Exercise directions: Rewrite the paragraph beginning "But without any fuss" in the Billikens passage below as a short list that keeps its main facts.

━━━ Selected passage ━━━

Just like parenting, a big part of coaching is teaching kids to play well together, especially come tournament time. So even though the late Rick Majerus isn't in the frame, most of what you need to know about Saint Louis University's chances heading into the NCAAs can be found here: http://t.co/81ZIMICb4R .

It's a photo of the Billikens team watching the tournament selection show Sunday afternoon at a Best Buy in Secaucus, N.J.

And yes, that's the Atlantic 10 tournament trophy sitting at their feet, just to the left of the TV.

They won it a few hours earlier in Brooklyn, beating VCU to cap what's already been a whirlwind regular season, and were on their way to the airport when they ran into New York traffic. Some celebration that was turning out to be.

But without any fuss — because that is the Saint Louis way — the team bus pulled off the road and into the parking lot at Best Buy to find out where they were seeded (No. 4 in the Midwest) and who they were matched against (New Mexico State).

Soon after their arrival, store manager Jen Hart tweeted: "I brought them in the Magnolia room" — who knew the rooms at Best Buy had names? — "and the next thing I know there (are) 30 guys there."

Afterward, she sent this dispatch back to corporate headquarters in Minneapolis: "A couple of minutes later, they all started screaming. They thanked us 100 times, helped move the chairs back and got on the bus. Customers were asking what was going on. It was really cool. They were really nice guys."

━━━ Stored rows ━━━

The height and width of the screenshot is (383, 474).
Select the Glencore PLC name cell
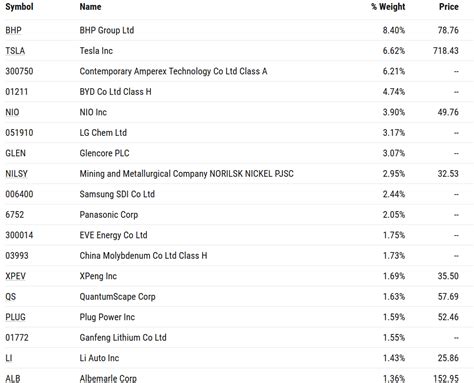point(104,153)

━━━
━━━ Stored rows ━━━

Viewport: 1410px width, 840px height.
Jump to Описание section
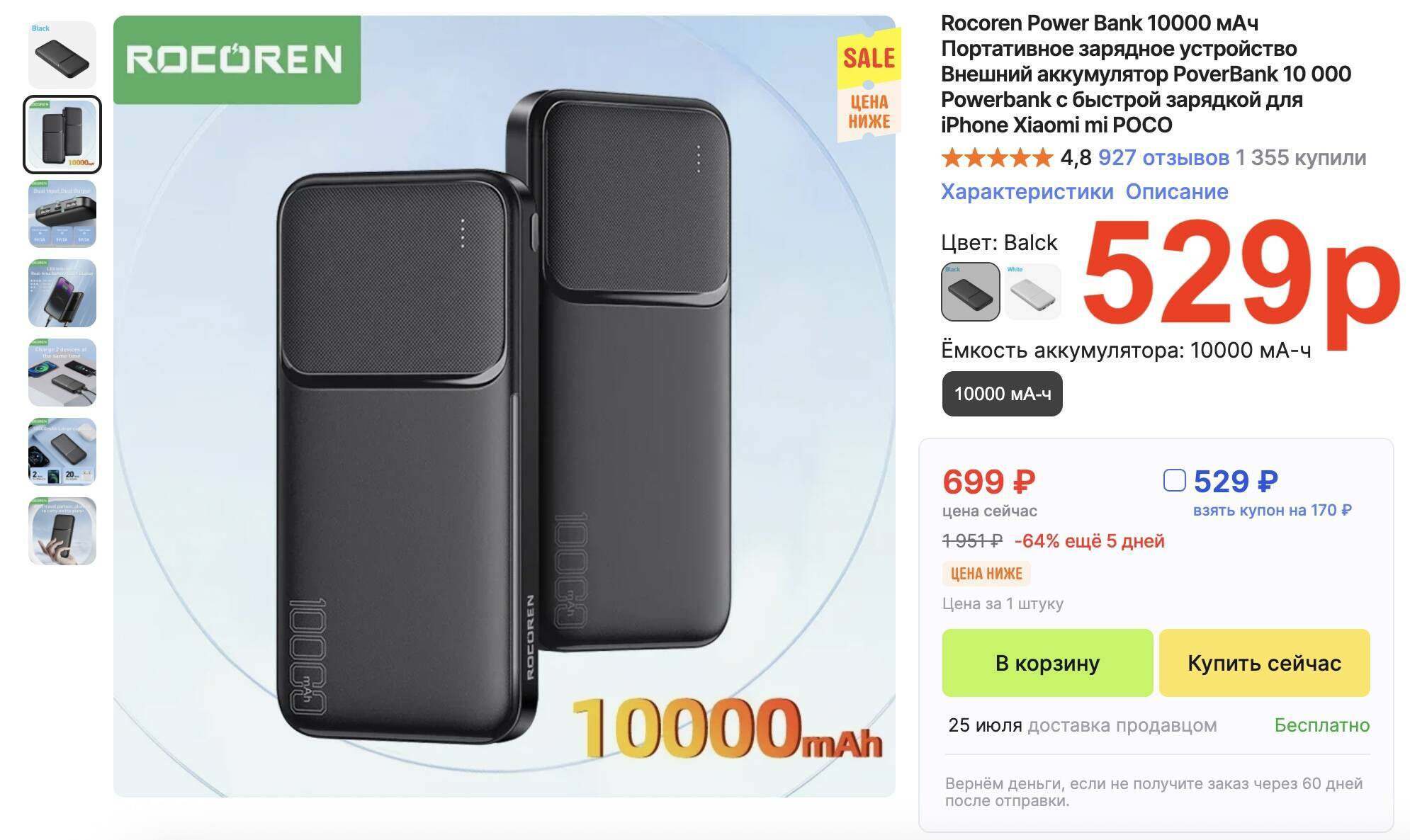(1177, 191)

━━━
━━━ Stored rows ━━━

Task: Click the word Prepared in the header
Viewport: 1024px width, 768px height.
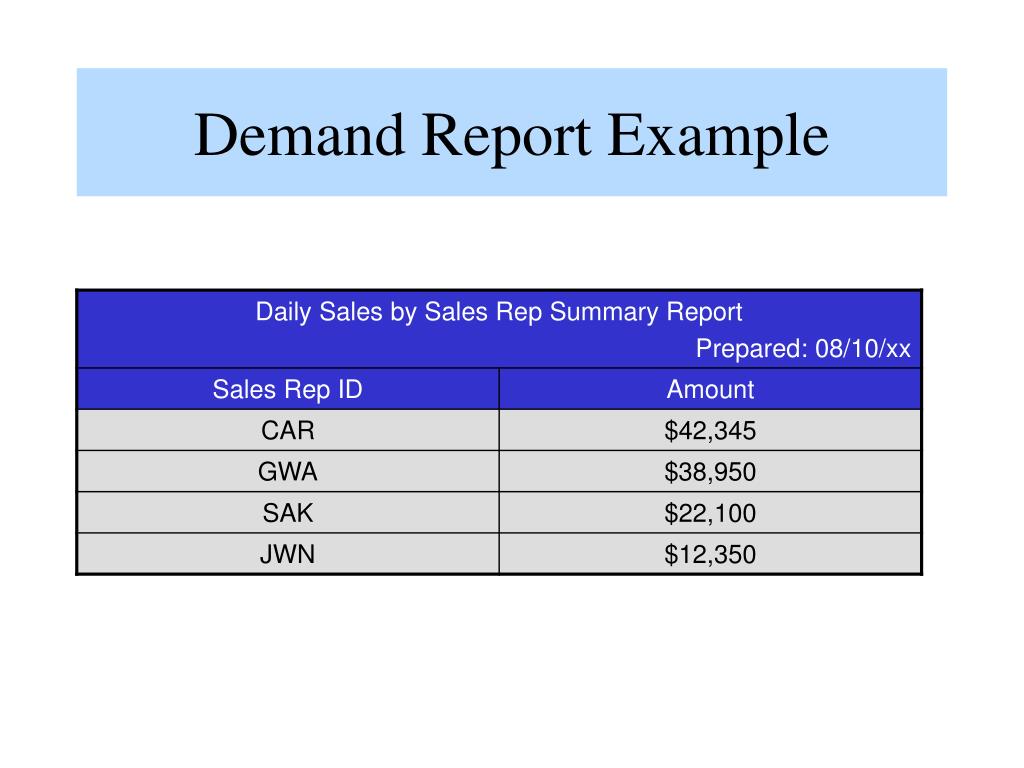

━━━

Expected answer:
- Without any fuss, which the paragraph calls the Saint Louis way, the team bus left the road and pulled into the Best Buy parking lot.
- The team stopped there to learn its seeding: No. 4 in the Midwest.
- It also learned its opponent: New Mexico State.